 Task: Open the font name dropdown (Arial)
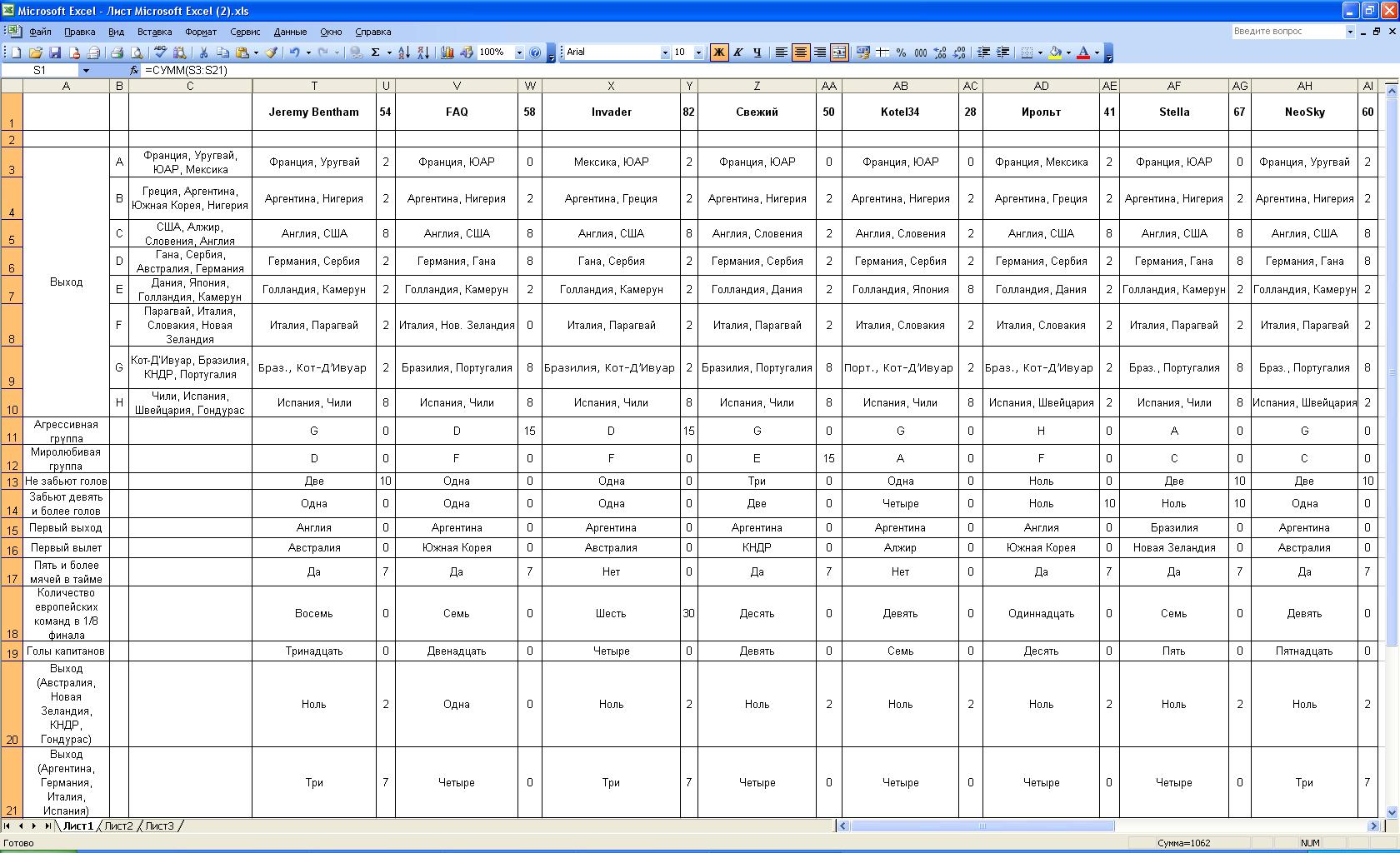[x=665, y=52]
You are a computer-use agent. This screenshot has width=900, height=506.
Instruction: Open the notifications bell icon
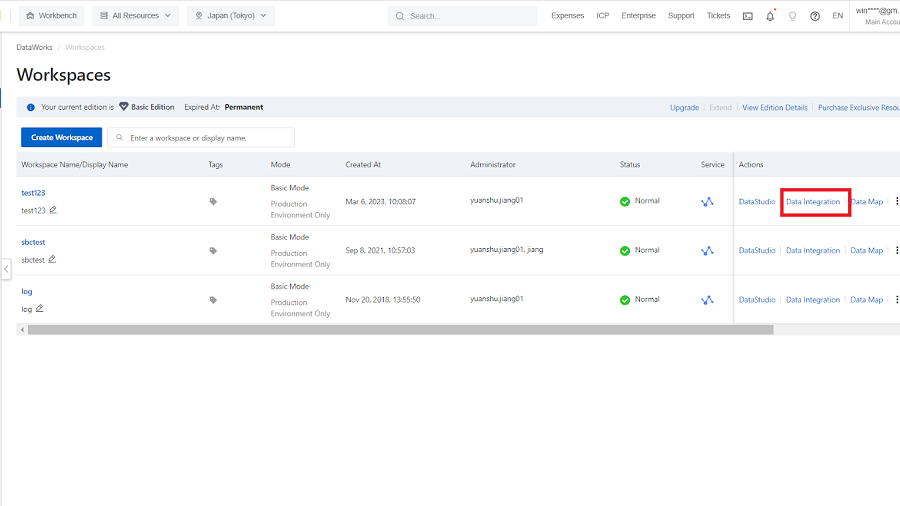(770, 16)
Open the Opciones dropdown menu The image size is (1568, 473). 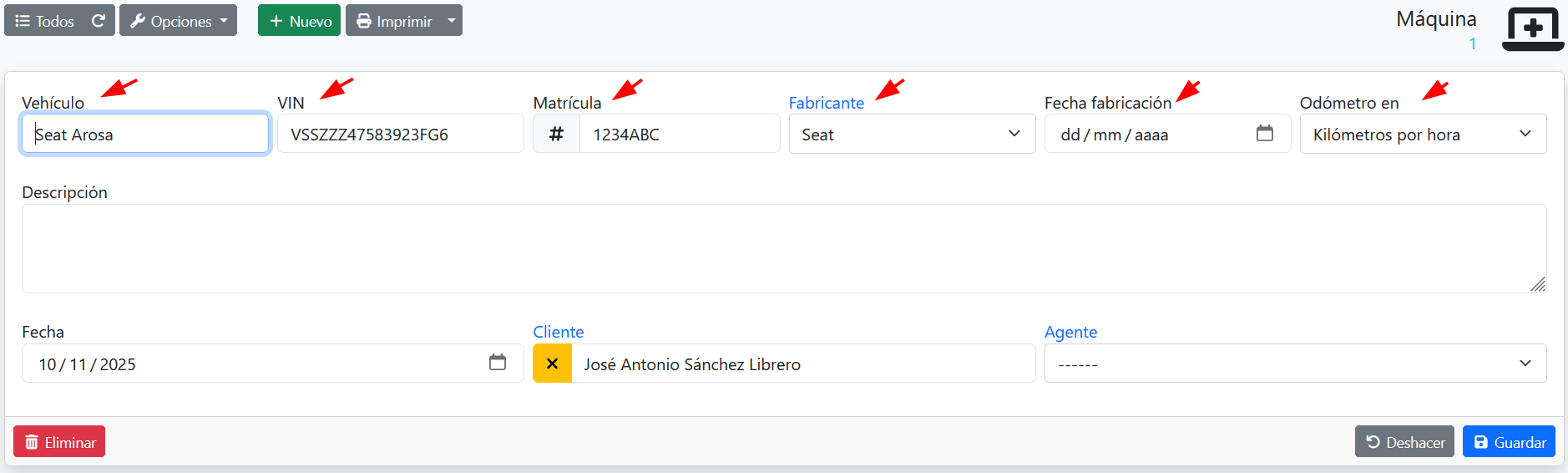coord(178,21)
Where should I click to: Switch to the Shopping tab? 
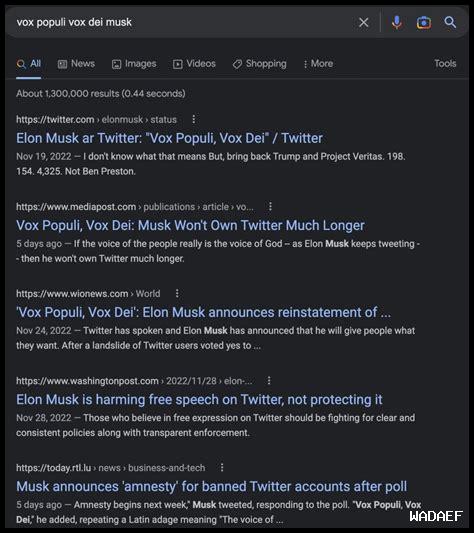(x=259, y=64)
┄┄┄┄┄┄
Task.
Copy out only the lines beginning at the line with "Where should I" and ending at the last line of the entries. Keep them exact; drop pictures.

Completed task.
Where should I click to: Switch to the Shopping tab? 
(x=259, y=64)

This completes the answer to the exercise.